Menéame uses the Amazon Web Services server in Ireland to run the website. “It lets us pay for the actual consumption we need at any given moment. You need to have solid knowledge to work with them, but the set-up is good. There may be some more environmentally friendly places around, but if they are badly designed you can end up using more resources than you do with an efficient site like Amazon,” adds Villoslada.
Do any data centres run on 100% renewable energy?
Iceland is positioning itself as the location of choice for companies interested in minimising the environmental impact of their data centres. Its volcanic landscape means it has plentiful, reliable renewable energy, and 72% of the electricity generated in the country comes from hydroelectric and geothermic sources.
The company Verne Global was founded in 2007 and runs two data centres in the country, with clients that include companies such as BMW, Colt and Securitas. As well as clean energy, on average Iceland generates electricity at a quarter of the cost of other industrialised countries.
In Sweden, renewable sources account for 60% of the energy generated, a fact that Facebook took into account when it decided to set up a data centre in Lulea, a town some 100 kilometres from the Arctic Circle. It is a “colossus that helps Facebook process 350 million photographs, 4.5 billion “likes” and 10 billion messages a day,” according to Bloomberg Businessweek.
In this remote town, Facebook has hydroelectric power near at hand, and its premises have also been designed to take advantage of the freezing Lapland winter air to cool its servers without the need for air conditioning systems.
What about the data centres in Spain and Catalonia?

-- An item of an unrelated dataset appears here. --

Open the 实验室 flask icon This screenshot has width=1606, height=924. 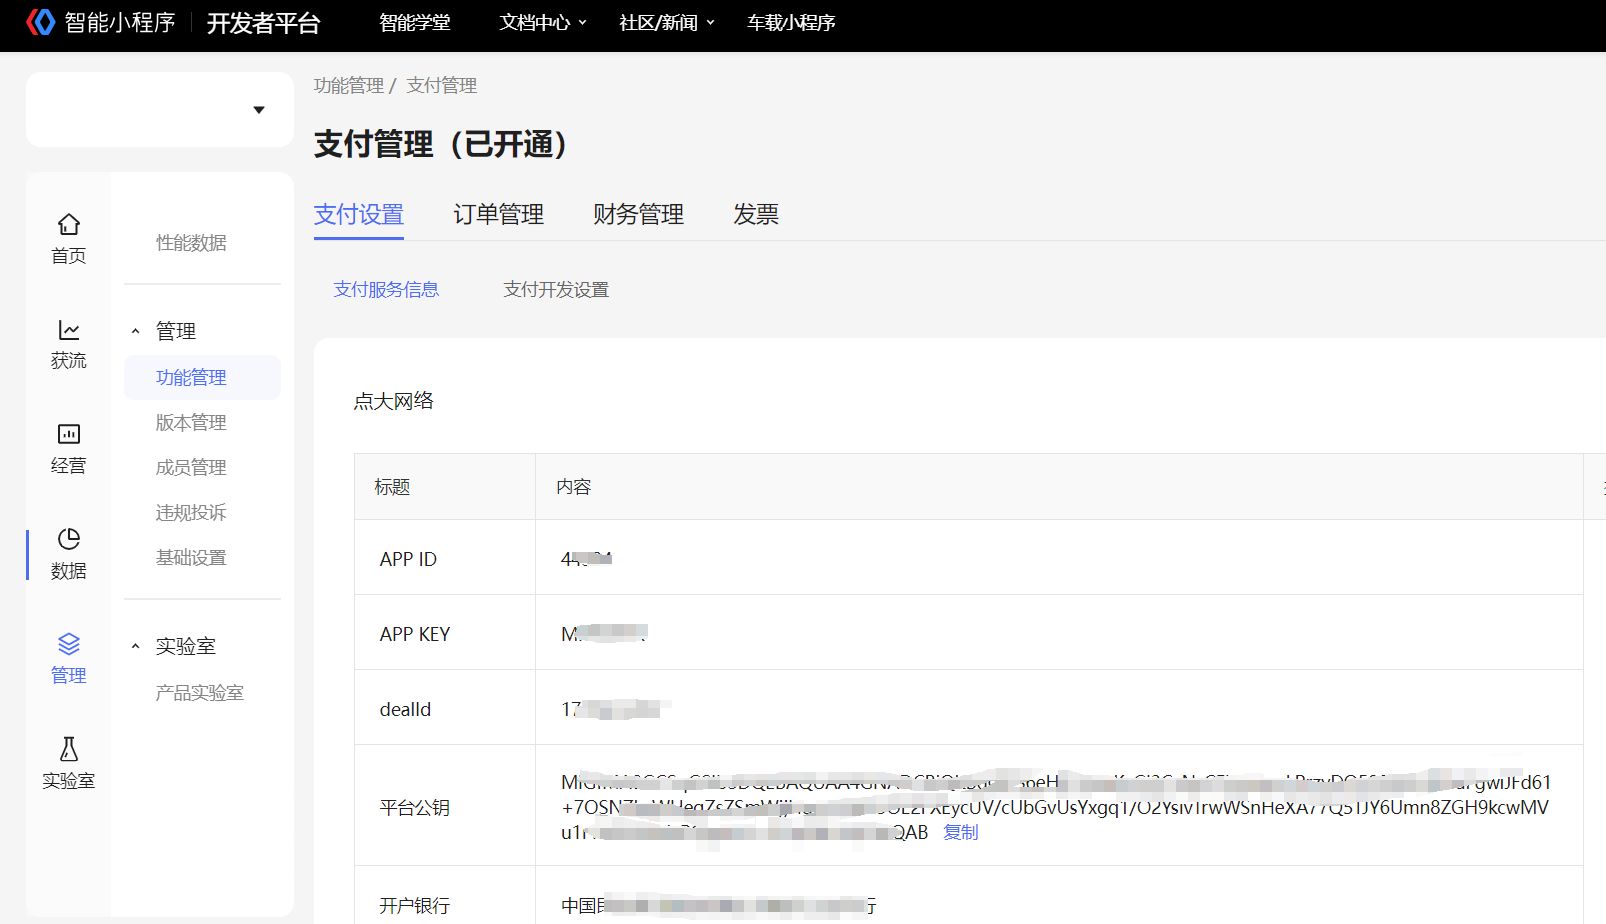(68, 749)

“In Spain, over 1,800 companies are registered as ‘data processing and computing centres’, but most of them do not have their own data centres. And vice versa: many companies that own data centres are not included in this group. We do, however, have a reasonably comprehensive list of Spanish companies that offer their data centre facilities to third parties” says Jaime Fernández Gómez, Head of Infrastructure at Acens.
“Datacenter Dynamics estimates that data centres around the world were consuming over 40 gigawatts in late 2013, a figure that is expected to go up to 50 gigawatts by late 2016. An average nuclear power station produces around 1 gigawatt. If we look at the percentage of the world’s data centres that are located in Spain, we can estimate that between 1% and 2% of this energy is consumed in data centres here,” he adds.

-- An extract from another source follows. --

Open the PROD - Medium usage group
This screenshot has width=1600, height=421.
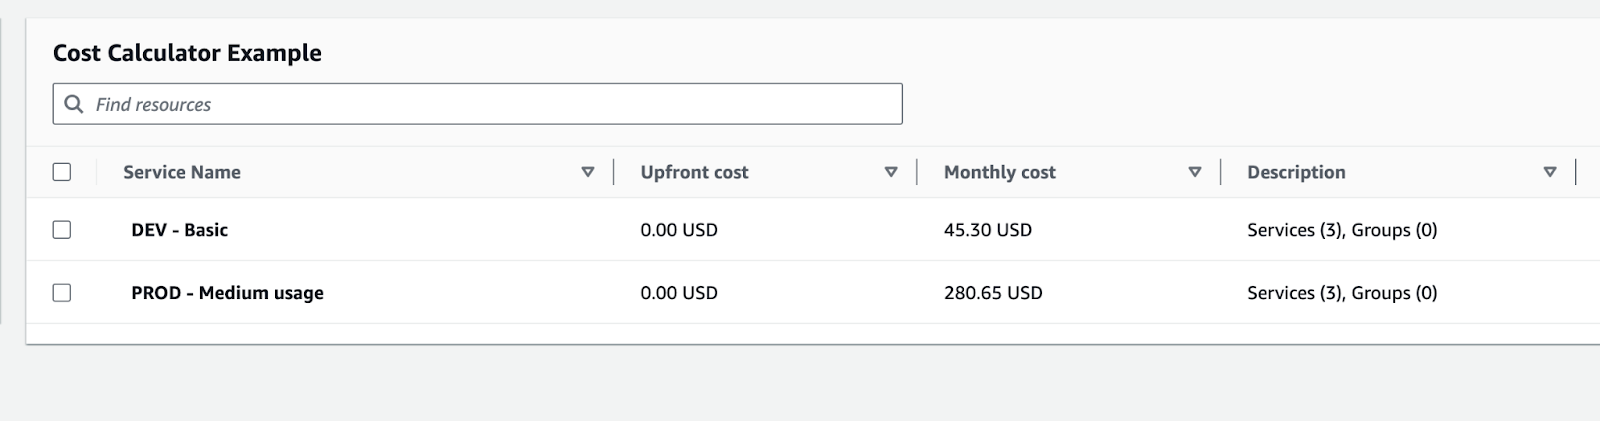coord(228,293)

In January 2003, IBM announced that it would soon open a cloud centre in Cerdanyola del Vallés, in the province of Barcelona. Its first client is the Generalitat de Catalunya, which is centralising its Health, Welfare and Family data at the centre.
So should we be worried?
The problem of the internet’s energy consumption is a problem that it shares with the rest of humanity. We have not yet found a system that allows us to meet our needs without relying at least partly on fossil fuels. When we do so, the internet will be a key element.
As citizens, understanding that the internet is neither infinite nor invisible is a good place to start. It isn’t enough to demand that companies use cleaner energy sources to keep their infrastructure running. Everybody can contribute by creating more lightweight website designs, not leaving their devices on standby, and buying equipment that meets but does not exceed their needs. “Computer efficiency has steadily doubled every year” over the past 60 years, says Koomey, a pattern that shows that the internet is part of the solution.